• _Problem requirements_:
Work through the entries below and report how many lines include "chip". The number alone is the answer.

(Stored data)
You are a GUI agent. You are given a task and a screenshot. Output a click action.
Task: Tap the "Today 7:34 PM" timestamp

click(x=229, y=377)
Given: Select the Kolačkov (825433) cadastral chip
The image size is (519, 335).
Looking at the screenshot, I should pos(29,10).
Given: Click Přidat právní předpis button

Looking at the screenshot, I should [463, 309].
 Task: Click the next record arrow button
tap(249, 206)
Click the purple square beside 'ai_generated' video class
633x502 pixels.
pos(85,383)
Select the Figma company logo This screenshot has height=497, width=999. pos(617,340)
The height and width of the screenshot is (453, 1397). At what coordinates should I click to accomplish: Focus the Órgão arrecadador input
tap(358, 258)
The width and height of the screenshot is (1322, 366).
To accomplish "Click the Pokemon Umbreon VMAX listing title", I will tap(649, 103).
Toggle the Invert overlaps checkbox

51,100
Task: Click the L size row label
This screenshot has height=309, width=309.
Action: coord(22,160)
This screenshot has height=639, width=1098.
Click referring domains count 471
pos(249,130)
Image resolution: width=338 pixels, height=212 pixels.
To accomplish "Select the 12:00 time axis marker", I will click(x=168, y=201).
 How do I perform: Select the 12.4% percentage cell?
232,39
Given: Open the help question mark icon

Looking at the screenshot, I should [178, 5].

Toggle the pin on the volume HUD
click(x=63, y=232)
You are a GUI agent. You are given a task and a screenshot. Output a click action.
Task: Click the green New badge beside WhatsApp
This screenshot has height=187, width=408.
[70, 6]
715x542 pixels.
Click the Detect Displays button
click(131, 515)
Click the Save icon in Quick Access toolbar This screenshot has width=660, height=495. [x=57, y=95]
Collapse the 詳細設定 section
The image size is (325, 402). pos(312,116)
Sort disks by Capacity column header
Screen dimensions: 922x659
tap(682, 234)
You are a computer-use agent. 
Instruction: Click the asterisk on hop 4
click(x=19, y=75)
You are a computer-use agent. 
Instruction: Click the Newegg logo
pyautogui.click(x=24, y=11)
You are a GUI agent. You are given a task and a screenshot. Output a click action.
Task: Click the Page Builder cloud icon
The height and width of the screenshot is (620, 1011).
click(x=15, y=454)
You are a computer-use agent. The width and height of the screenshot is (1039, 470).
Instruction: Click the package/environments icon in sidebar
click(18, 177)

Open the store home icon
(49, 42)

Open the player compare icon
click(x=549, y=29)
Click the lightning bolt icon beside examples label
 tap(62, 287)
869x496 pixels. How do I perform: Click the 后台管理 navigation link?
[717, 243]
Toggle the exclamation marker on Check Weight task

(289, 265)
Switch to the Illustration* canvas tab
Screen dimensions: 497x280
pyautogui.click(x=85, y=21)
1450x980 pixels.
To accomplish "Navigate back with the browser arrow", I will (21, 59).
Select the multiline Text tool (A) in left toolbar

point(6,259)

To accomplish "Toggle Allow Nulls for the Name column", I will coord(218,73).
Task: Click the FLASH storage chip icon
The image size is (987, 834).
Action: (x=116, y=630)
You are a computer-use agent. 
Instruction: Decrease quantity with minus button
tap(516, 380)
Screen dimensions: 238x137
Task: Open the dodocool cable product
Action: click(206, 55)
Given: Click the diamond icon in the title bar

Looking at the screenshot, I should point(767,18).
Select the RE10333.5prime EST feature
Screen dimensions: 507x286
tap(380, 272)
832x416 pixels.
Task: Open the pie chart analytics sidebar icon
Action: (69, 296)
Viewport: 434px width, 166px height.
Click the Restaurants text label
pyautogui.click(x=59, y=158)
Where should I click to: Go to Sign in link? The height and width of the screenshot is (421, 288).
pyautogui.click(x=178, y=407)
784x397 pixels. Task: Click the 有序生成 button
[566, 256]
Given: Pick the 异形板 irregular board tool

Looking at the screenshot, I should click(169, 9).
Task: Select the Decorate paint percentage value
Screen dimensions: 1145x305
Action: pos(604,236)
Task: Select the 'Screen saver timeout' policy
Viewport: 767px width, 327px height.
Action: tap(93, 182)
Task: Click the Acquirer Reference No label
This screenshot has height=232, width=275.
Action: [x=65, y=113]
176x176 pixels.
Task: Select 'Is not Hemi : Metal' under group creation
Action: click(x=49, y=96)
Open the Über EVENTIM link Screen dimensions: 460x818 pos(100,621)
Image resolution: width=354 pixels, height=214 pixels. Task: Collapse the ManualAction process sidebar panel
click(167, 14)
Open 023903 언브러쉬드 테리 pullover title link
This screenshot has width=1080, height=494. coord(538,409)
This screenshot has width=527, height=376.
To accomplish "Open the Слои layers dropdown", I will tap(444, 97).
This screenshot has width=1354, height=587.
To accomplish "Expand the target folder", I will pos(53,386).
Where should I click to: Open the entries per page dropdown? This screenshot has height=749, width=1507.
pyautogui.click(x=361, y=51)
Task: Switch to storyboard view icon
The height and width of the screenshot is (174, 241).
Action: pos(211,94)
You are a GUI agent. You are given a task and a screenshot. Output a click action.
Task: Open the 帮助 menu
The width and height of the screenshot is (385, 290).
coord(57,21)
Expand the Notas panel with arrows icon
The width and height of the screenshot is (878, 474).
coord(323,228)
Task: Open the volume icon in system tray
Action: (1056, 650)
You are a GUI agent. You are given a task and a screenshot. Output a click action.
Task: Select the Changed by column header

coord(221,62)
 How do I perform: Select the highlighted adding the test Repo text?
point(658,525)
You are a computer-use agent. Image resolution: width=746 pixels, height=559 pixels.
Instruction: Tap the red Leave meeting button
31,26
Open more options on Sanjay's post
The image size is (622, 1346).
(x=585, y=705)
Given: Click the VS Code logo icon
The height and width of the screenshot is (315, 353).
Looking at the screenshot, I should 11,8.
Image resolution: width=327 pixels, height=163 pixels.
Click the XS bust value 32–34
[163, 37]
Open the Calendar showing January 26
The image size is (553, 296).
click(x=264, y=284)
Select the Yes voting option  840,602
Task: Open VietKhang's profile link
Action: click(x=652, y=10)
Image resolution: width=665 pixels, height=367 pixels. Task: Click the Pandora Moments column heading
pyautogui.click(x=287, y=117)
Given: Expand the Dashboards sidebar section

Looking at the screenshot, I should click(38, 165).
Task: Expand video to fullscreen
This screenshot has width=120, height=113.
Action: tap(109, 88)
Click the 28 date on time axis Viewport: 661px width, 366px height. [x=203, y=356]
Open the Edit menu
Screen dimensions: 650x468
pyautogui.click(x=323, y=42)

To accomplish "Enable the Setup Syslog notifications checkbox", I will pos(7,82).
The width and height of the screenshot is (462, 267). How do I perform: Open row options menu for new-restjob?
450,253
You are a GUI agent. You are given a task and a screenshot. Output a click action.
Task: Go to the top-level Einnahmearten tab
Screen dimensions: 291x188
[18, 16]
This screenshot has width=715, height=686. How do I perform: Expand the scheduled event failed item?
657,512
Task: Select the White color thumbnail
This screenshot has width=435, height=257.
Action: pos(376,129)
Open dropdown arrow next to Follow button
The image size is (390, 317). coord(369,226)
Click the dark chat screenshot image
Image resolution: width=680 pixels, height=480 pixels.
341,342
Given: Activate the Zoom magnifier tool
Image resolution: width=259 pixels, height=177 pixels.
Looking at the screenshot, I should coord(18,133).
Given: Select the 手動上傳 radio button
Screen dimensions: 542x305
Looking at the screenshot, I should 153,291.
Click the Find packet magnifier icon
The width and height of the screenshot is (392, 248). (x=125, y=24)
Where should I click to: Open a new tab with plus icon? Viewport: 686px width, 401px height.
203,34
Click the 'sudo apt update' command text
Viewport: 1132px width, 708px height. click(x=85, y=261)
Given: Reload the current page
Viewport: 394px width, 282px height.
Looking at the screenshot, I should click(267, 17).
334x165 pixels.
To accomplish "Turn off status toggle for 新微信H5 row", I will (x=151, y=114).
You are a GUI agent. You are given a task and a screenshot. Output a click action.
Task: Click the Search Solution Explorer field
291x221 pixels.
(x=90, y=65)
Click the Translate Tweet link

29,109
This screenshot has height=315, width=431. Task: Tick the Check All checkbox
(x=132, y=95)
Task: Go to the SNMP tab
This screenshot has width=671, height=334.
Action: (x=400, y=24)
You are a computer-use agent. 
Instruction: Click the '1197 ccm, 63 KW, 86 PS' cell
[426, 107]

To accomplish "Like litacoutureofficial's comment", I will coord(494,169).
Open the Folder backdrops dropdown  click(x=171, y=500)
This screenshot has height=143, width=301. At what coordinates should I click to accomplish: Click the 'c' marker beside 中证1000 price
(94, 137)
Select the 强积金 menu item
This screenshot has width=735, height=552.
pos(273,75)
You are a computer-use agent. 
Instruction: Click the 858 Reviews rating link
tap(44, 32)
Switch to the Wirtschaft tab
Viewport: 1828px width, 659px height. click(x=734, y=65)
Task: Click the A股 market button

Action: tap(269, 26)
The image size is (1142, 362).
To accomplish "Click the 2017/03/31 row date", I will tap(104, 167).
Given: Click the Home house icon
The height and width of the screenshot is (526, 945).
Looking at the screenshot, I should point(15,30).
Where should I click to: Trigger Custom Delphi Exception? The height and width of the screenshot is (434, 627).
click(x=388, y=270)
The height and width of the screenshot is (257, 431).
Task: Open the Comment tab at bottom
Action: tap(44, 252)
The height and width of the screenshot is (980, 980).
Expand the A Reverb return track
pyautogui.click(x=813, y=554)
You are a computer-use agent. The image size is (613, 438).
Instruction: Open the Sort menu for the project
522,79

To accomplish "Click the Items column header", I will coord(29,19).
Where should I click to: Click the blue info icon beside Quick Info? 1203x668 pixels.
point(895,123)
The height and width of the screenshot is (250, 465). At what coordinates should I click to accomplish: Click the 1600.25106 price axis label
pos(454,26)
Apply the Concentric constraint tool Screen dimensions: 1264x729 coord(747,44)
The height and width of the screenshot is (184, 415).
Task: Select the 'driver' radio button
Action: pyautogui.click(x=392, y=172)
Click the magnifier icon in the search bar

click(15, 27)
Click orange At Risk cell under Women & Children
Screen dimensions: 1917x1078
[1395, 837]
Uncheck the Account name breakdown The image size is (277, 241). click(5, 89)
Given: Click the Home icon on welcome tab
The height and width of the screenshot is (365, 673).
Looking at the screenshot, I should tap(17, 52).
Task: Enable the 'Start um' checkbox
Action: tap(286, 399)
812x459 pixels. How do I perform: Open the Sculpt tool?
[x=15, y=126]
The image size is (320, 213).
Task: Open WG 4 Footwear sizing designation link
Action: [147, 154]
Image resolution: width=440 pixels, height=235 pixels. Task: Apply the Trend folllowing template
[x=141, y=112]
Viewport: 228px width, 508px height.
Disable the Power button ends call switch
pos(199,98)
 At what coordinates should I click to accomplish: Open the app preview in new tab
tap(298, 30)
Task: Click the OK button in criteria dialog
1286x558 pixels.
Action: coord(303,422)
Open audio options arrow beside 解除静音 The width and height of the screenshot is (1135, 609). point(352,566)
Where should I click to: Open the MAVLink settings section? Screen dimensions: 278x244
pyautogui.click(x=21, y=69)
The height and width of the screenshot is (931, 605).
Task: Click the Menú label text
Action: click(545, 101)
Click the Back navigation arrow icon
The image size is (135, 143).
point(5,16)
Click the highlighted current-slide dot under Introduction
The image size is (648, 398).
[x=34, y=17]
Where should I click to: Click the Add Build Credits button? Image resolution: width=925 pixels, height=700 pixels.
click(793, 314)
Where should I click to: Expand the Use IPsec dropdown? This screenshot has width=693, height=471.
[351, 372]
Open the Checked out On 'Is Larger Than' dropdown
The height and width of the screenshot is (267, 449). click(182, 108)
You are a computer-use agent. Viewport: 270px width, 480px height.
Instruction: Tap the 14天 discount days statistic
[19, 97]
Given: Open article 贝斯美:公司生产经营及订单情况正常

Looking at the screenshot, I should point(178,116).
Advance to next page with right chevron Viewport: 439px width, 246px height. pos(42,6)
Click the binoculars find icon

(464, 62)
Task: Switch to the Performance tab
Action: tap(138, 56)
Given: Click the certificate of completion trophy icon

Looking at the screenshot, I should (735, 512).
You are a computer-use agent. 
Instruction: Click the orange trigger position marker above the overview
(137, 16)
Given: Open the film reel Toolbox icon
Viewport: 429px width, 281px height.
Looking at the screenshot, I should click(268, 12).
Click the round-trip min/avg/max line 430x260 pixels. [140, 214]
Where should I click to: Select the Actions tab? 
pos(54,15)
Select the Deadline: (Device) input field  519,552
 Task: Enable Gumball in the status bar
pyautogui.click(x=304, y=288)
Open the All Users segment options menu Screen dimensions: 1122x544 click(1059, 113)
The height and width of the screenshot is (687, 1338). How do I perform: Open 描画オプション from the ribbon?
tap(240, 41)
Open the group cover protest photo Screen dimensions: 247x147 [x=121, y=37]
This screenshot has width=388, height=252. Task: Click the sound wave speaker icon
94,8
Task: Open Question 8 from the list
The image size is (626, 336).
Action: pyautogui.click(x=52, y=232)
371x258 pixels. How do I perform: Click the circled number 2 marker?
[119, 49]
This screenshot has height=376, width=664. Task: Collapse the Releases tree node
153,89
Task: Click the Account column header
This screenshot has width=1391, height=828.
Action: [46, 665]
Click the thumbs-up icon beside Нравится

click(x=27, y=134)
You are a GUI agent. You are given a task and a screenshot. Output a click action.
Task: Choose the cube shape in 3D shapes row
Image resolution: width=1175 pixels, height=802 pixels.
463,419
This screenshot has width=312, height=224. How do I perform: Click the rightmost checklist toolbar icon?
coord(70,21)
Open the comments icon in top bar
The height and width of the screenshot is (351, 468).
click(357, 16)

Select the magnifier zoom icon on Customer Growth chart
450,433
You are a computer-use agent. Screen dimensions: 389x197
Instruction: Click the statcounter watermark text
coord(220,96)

• _Problem solution_:
2